» EXERCISE REQUIREMENTS: Report each line of the records below that uses the word "agent".

» SUPPLIED RECORDS:
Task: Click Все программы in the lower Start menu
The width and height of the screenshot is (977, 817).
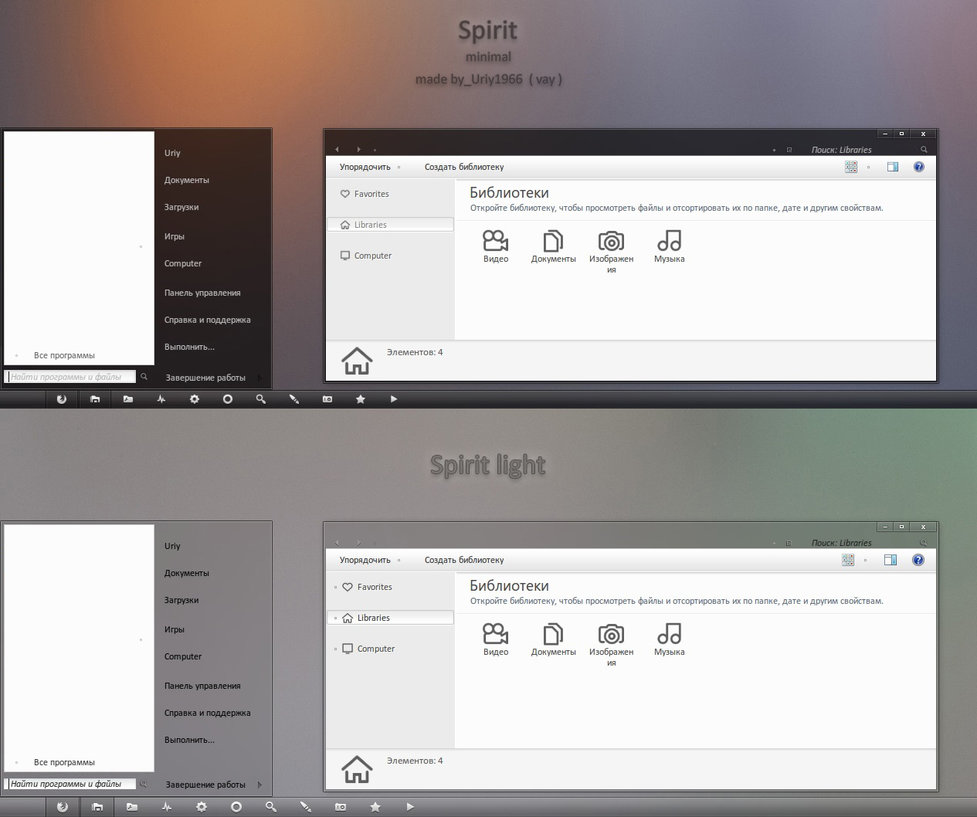Action: (x=64, y=762)
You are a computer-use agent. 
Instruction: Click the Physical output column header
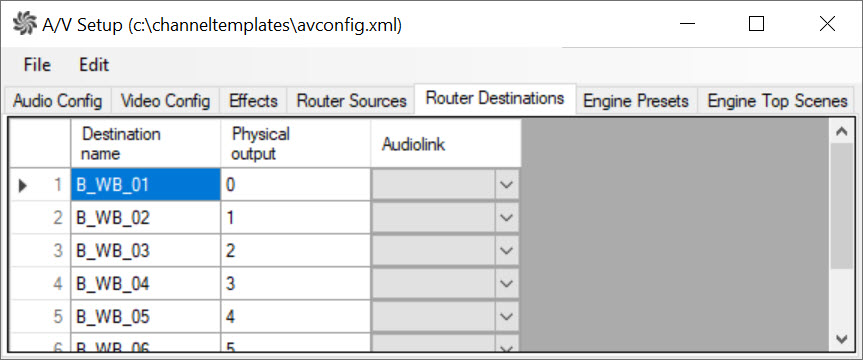coord(296,144)
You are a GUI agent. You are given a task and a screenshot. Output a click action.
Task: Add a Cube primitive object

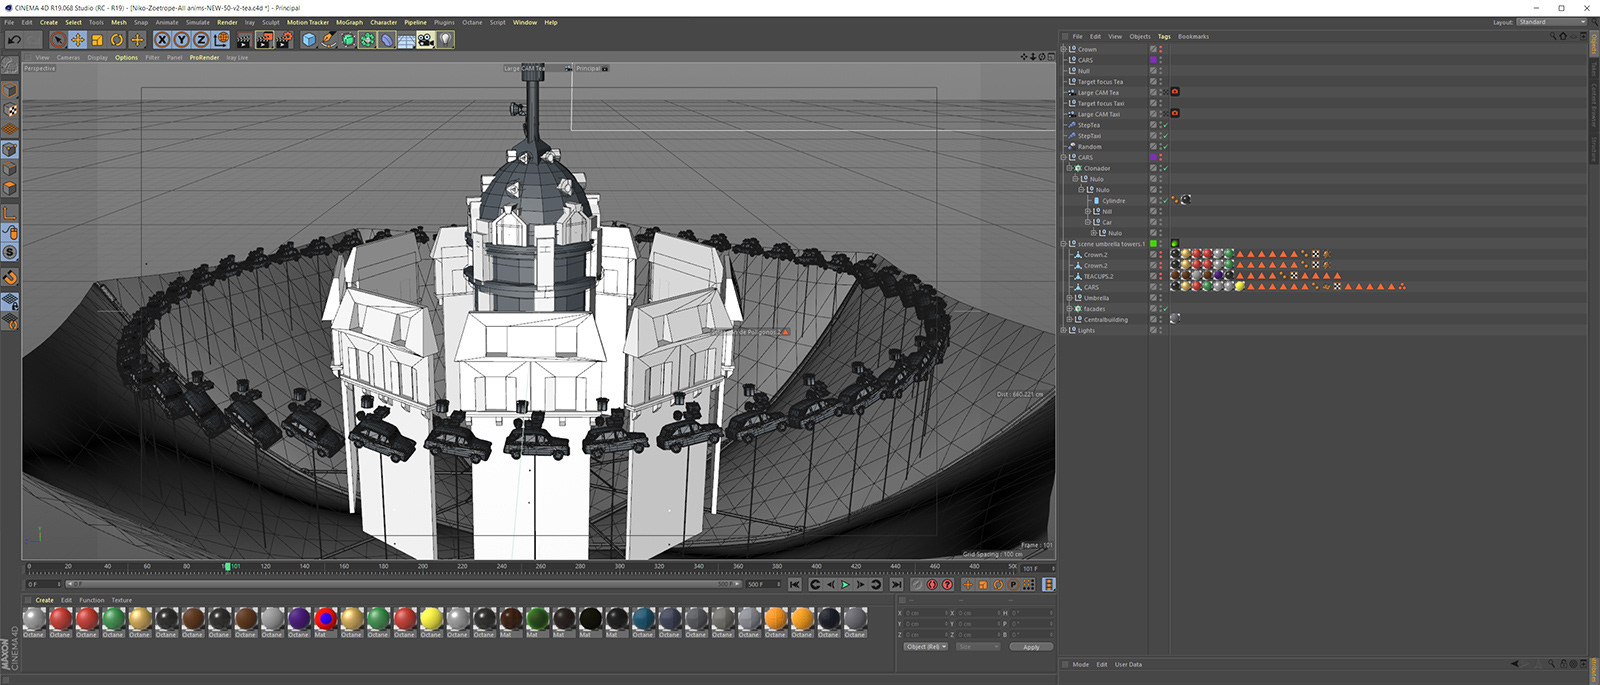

» EXERCISE ANSWER:
You are a computer-use agent. 
You are a GUI agent. You are given a task and a screenshot. Output a click action.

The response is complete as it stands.